La nuit tombe sur N’Djamena, j’attends en compagnie des officiers de la garde républicaine. Les éléments rebelles fondent sur la présidence, je distingue les premiers coups de feu. Les combats, extrêmement violents, commencent au beau milieu des jardins et des bâtiments. Au centre de la capitale, le siège du pouvoir est adossé au fleuve Chari. L’avantage, c’est que nous ne défendons qu’un seul front. Nous déplorons des pertes, mais nous parvenons à repousser les vagues d’assauts successives.

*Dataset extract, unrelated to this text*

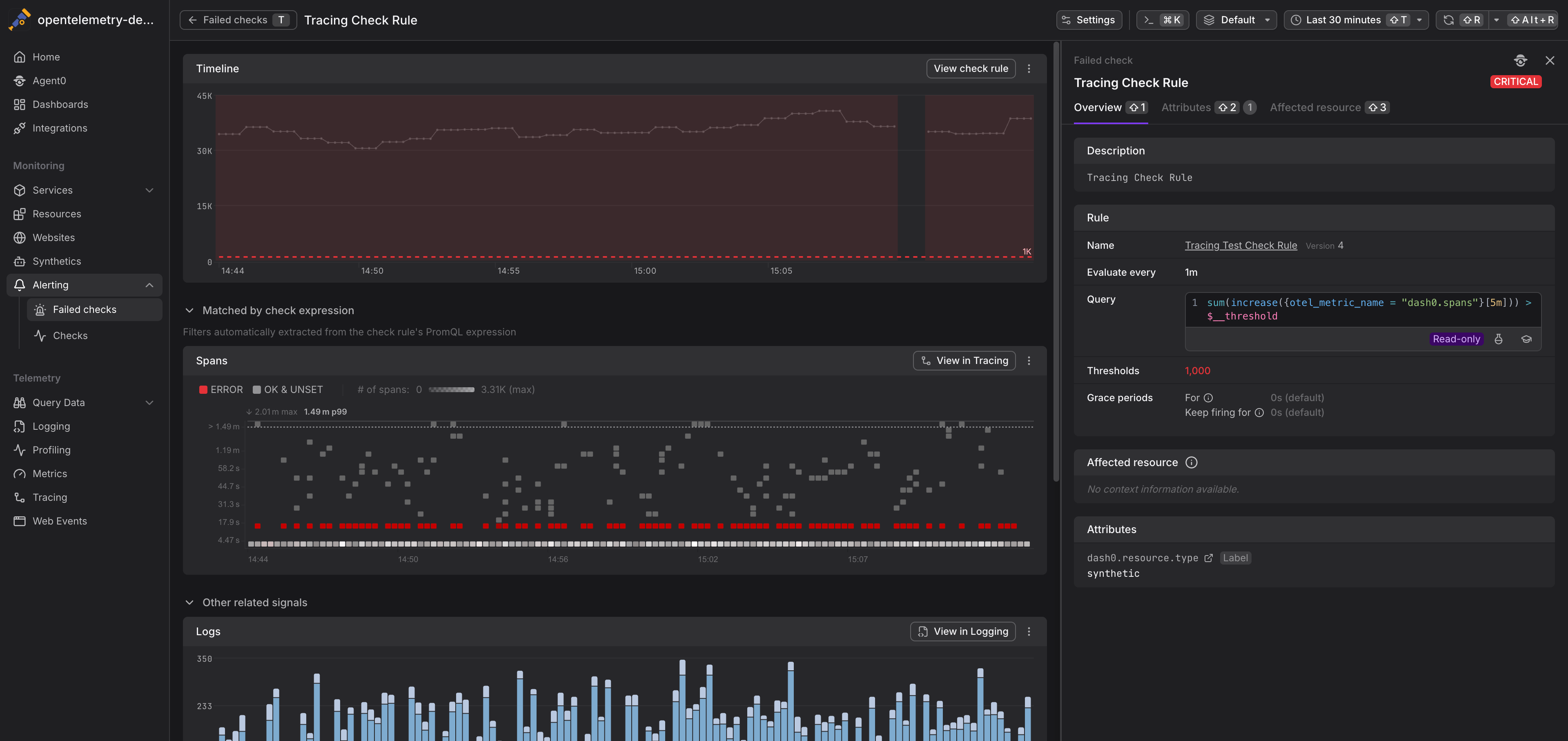Toggle the ERROR legend in Spans
This screenshot has height=741, width=1568.
220,390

Je l’ai dit, je suis par nature un Jedburgh, mais lorsqu’il faut faire place au choc, je sais me transformer — sans y prendre aucun plaisir — en machine de guerre. Je me sens en pleine possession de mes moyens. Surtout, alors que les balles sifflent autour de moi, que les ennemis surgissent d’un peu partout, j’ai l’impression que le temps ralentit, comme si mes adversaires s’engluaient sur le terrain. La sensation est étrange, presque irréelle.
Dans les jeux vidéo, il existe un système proche de ce ressenti : le dead eye. Il permet au joueur de ralentir le temps pour marquer plusieurs cibles d’un curseur, puis de les éliminer ensuite de façon instantanée. La guerre n’est pas un jeu. Elle est dangereuse, injuste et atroce, mais c’est une réalité qui fait partie de mon métier. Je décris simplement ici, sans forfanterie ni mensonge, cette sensation étrange que j’ai souvent éprouvée durant les phases de grand stress. Celle d’un temps qui s’immobilise, ralentissant presque l’action ennemie pour me donner un avantage décisif. Est-ce le fruit des années d’exercices les armes à la main dans les stands du CPIS ? Des dizaines de milliers de cartouches tirées avec tous les pistolets et les fusils de la terre ? C’est vrai, ma formation a fait de chaque geste un automatisme. Je vise, j’appuie sur la gâchette, je recharge. En face, les cibles tombent. Ma respiration reste calme, mon pouls ne s’accélère pas.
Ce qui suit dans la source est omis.